Many students hesitant to return in-person to secondary schools

Emily Yun and Arohi Bhattacharya

While Palo Alto Unified School District’s secondary school teachers prepare for the reopening of campus according to the new reopening plan, students are split on their decisions whether to return, as reflected in Palo Alto High School Principal Brent Kline’s survey results.

The results show that a little under half of students who participated in the survey, which was 1,143, said they will likely return to school under the new reopening plan, taking effect as early as March 9. While around a quarter of the students said they will eventually return, 32% said they will continue to be distance learning for the remainder of the school year.

The new plan gives students the option to come to school for at most two days a week to attend all of their classes. According to Superintendent Don Austin, who presented the plan on Feb. 9 during a PAUSD board meeting, students will not be in isolated cohorts and will be required to follow all COVID-19 safety guidelines. 

Following a recently introduced reopening plan presented by Superintendent Don Austin on Feb. 9, secondary schools in the Palo Alto Unified School District plan to reopen on March 9, amid growing parent pressure for in-person experience. Many students, however, including sophomore Johannah Seah, are voicing dissatisfaction with the plan. “Though it is a better plan then the one presented in November, we should not be praising solely improvement, but responsible, effective, safe, and right decisions. This plan still has a multitude of flaws, and it should not be settled for on the basis that it is better,” Seah said. “This plan was rather rushed and many details were not deliberated or worked out with the help of the community members of Palo Alto.” Photo: Ryan Wisowaty

While some parents and students are content with the plan, many students are concerned about the enforcement of safety measures on campus, especially with the absence of cohorts. Junior Arnav Singhal said he feels that returning to campus poses a health risk, despite precautions.

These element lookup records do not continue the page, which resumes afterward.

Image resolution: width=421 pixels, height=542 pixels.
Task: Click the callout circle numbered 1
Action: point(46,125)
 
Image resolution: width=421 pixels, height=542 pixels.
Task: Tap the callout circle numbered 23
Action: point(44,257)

The new plan seems to me like a useless attempt to reopen schools for little to no benefit and an unignorable amount of risk,” Singhal said. “I am not convinced that it is safe to return to campus so early, and I think it needs to be proven that it is safe, rather than just claiming that it is probably not unsafe.”

Sophomore Johannah Seah also voiced uneasiness about the potential increase in cases that could result from reopening campus, which she said could become a precedent for a relaxed attitude towards COVID-19. After hearing about the outbreak at Summit High School in Oregon following a return to in-person learning, Seah said she fears the same situation could happen in Paly.

“We can’t keep half-trying, re-shutting down, prolonging the quarantine, and costing more lives,” Seah said. “The last thing I want is for someone in our community to pass away because of COVID-19, or be permanently damaged by the virus, or lose a family member or loved one. Reopening schools in these conditions will only make that reality more likely. We cannot become desensitized to the effects of COVID-19.” 

Although the plan offers a refreshing change for many students, it creates many challenges, including tracking the potential spread of disease through contact tracing, said Seah.

Contact tracing is something that will be much more difficult, for example, and the flexibility also means classroom sizes cannot be rigidly regulated, and may need to be transferred into overflow rooms,” Seah said. “This completely dissolves the one of the entire points of the plan, which is teacher-to-student and student-to-classmate interaction.”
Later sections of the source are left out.